Abstract: Partisan polarization has become the central story in American party politics over the last generation. Beginning sometime in the late 20th century, social issues that previously had played little role in party division came to separate one party from the other. Republican and Democratic elites staked out opposing positions on a range of issues–including abortion, gay rights, the role of religion in the public sphere, and gun control–and party electorates today are sharply polarized over these issues. But where and when did this divide begin? Our focus in this project is on the politics of abortion and gay rights. We test the proposition that–by the time national parties and elites took positions on social issues–the parties were already constrained by state-level position-taking, that the origins of social issues in the states came earlier than in national platforms, and that the Democratic party initiated this process. Drawing on a massive new dataset, drawn from over 1,700 state political party platforms between 1960 and 2018, most of them newly discovered, we argue that the groundwork for this partisan divide was not laid by presidential candidates or national parties. Rather, it was the product of years of fermentation at the state level. It was a bottom-up social revolution.

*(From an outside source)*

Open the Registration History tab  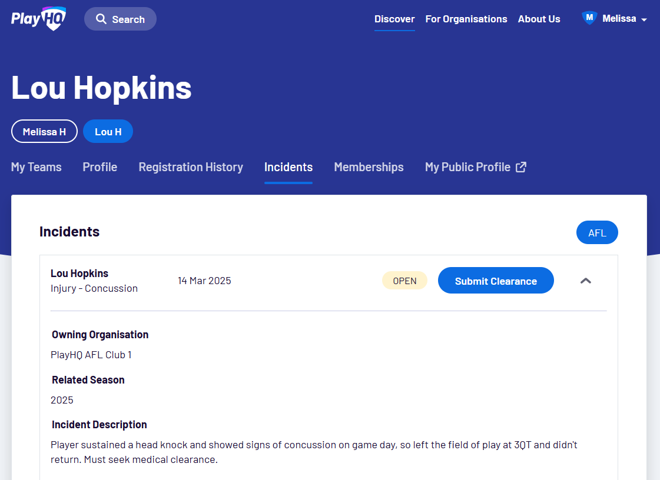coord(191,167)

Justin H. Phillips is a tenured associate professor in the Department of Political Science at Columbia University and a faculty fellow at the Applied Statistics Center and at the Institute for Social and Economic Research. His primary areas of interest are state and local politics and public opinion. Professor Phillips’ research largely focuses on the responsiveness of state governments to voter preferences and the manner in which responsiveness is shaped by institutions, political polarization, and interest group power. As part of this research, he and his collaborators are further developing the statistical techniques needed to estimate subgroup public opinion using national surveys. Professor Phillips is also interested in executive-legislative bargaining at the state level and the determinants of municipal fiscal decision making. His recent papers have appeared in the American Political Science Review, the American Journal of Political Science, and the Journal of Politics. He has also published a book, The Power of American Governors, with Cambridge University Press.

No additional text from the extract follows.